• _BRIEF_
Print exactly the lines below between the line holding "Show new password with eye icon" and the line holding "Click the Cyprus", inclusive, and nothing more.

• _TASK DATA_
□ □ □

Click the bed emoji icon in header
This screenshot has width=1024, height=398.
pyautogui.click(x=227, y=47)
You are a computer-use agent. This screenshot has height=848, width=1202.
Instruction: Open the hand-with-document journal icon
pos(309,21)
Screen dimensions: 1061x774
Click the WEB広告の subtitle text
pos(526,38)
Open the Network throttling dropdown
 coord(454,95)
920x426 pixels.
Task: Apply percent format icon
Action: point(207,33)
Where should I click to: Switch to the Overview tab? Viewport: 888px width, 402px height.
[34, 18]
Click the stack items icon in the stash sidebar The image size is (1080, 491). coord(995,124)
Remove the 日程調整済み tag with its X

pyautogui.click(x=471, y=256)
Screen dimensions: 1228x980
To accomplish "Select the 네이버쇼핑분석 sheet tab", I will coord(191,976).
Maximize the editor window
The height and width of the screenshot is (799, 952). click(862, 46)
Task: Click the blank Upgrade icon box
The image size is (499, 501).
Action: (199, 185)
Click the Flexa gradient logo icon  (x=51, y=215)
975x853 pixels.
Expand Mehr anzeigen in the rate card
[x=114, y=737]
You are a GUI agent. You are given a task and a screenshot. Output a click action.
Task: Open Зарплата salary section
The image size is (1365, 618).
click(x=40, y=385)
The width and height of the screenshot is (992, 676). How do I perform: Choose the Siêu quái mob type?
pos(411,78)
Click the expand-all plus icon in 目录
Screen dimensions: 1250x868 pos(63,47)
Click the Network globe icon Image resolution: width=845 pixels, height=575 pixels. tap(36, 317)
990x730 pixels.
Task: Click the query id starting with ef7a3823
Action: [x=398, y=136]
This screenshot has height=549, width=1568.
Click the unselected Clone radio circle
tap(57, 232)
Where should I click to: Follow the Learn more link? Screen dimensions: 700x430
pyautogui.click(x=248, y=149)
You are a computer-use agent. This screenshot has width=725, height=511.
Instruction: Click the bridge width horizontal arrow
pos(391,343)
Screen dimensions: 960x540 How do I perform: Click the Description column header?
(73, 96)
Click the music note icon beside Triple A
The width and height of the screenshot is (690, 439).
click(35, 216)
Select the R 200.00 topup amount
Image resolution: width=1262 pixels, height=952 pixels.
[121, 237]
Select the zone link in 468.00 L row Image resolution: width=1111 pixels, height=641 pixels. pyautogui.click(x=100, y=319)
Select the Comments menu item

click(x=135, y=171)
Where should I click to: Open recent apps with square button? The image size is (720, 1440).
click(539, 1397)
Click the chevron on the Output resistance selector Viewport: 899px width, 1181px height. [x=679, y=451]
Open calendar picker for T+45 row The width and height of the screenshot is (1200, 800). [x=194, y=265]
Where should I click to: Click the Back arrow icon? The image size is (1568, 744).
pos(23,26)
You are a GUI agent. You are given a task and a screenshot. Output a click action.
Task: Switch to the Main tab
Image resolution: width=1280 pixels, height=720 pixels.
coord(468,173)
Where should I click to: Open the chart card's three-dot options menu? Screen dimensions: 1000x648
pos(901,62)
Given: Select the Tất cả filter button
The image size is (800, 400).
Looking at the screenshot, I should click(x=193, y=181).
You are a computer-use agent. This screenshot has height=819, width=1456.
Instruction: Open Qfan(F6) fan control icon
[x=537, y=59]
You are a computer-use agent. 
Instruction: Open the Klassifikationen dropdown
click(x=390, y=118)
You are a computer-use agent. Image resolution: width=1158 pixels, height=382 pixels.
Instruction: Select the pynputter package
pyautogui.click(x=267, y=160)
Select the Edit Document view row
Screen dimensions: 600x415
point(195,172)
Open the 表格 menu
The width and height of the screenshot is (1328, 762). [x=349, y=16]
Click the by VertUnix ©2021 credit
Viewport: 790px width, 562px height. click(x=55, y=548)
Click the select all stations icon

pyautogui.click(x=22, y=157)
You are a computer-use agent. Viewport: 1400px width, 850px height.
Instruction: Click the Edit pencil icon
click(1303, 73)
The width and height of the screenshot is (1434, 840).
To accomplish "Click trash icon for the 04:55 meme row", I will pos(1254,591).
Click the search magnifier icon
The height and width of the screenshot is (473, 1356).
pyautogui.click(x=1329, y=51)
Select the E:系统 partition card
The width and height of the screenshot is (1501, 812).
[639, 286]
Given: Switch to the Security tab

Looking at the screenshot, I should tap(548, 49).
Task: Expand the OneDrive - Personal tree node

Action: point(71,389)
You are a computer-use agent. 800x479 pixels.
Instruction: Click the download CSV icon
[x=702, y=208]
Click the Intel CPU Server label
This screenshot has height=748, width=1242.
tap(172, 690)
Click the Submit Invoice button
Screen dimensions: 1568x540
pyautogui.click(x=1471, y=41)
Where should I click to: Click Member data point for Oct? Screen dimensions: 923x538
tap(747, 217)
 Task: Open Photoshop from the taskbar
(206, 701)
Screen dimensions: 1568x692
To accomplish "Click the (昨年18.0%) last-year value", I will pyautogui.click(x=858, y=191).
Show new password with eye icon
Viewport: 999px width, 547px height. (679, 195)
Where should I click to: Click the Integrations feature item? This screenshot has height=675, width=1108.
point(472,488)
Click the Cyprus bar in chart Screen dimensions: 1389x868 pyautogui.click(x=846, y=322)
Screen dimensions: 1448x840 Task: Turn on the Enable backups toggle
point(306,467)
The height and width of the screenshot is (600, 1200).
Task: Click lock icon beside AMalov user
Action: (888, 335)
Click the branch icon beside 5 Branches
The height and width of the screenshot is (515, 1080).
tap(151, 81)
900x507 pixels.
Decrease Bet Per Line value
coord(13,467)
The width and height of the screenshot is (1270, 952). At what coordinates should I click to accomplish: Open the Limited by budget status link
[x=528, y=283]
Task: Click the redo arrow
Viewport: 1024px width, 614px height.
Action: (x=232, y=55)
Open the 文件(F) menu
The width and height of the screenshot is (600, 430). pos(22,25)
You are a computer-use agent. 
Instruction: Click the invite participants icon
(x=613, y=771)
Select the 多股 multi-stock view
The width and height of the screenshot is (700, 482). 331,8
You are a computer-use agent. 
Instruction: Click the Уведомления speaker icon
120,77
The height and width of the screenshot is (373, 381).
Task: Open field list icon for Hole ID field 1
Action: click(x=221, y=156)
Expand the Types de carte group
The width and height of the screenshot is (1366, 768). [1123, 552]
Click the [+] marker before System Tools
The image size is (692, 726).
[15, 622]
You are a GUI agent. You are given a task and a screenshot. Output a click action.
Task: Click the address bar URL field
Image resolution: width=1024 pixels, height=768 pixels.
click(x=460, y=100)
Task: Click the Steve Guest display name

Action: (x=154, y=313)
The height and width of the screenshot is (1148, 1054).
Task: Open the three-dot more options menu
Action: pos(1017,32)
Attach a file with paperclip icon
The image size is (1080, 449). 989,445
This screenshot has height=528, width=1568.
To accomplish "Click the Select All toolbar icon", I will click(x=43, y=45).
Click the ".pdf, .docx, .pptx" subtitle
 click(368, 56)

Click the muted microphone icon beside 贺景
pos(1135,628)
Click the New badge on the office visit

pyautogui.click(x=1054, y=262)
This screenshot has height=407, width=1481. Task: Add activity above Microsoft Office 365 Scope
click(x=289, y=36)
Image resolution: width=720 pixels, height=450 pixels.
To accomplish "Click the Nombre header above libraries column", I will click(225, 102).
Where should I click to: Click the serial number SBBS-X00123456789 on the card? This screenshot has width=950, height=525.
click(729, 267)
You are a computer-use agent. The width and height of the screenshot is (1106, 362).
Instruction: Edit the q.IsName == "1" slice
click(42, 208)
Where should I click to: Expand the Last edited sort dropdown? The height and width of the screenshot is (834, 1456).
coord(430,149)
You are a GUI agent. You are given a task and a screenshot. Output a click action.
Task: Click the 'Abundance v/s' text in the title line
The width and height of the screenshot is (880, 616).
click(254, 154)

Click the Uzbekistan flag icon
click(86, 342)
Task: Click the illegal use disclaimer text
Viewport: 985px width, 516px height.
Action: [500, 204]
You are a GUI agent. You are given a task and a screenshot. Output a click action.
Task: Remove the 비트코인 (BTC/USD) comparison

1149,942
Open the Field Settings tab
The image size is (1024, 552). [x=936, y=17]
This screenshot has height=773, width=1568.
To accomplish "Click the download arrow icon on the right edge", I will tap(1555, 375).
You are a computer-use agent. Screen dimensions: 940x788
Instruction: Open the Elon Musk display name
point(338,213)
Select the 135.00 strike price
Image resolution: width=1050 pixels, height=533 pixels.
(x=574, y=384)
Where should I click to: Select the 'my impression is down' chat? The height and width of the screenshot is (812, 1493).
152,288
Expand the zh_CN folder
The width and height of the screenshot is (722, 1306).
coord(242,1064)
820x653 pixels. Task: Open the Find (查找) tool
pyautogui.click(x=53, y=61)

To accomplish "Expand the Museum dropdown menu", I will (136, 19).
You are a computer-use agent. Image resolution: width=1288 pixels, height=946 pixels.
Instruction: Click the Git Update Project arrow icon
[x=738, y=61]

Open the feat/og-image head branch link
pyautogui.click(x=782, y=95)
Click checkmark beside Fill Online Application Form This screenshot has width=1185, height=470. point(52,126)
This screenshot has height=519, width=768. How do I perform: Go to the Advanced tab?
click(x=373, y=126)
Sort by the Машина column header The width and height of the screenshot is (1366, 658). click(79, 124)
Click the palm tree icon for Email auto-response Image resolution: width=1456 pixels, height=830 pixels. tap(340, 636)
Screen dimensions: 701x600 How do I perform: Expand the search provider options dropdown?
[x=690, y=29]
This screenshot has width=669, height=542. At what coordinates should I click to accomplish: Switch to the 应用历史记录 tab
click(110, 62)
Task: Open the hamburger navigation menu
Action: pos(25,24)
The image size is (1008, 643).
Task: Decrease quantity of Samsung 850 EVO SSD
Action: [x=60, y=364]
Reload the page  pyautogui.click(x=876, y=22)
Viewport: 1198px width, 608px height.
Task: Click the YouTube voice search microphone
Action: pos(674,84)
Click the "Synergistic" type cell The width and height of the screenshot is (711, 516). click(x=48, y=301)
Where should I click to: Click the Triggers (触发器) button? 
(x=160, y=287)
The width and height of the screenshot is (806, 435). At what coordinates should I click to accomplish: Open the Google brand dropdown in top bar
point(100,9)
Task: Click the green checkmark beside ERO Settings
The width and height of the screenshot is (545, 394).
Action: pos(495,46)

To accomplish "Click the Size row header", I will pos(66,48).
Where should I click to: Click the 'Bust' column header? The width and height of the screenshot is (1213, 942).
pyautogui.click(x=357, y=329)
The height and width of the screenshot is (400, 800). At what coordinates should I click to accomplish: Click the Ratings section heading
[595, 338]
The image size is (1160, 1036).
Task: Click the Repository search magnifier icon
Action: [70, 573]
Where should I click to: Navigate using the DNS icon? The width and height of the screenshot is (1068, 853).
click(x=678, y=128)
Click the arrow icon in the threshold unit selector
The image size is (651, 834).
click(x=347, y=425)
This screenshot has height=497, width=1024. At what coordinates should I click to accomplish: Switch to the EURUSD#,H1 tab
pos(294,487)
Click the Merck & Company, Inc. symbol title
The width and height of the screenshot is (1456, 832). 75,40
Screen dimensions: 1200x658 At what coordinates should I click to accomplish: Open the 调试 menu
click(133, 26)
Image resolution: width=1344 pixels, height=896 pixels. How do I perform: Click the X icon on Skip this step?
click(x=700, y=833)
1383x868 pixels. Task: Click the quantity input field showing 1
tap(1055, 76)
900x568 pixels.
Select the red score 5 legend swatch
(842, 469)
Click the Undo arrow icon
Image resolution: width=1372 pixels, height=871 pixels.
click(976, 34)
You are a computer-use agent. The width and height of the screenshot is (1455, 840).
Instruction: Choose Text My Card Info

□ □ □

• _OUTPUT OF THE EXERCISE_
Show new password with eye icon
Viewport: 999px width, 547px height. (679, 195)
Where should I click to: Click the Integrations feature item? This screenshot has height=675, width=1108.
point(472,488)
Click the Cyprus bar in chart Screen dimensions: 1389x868 pyautogui.click(x=846, y=322)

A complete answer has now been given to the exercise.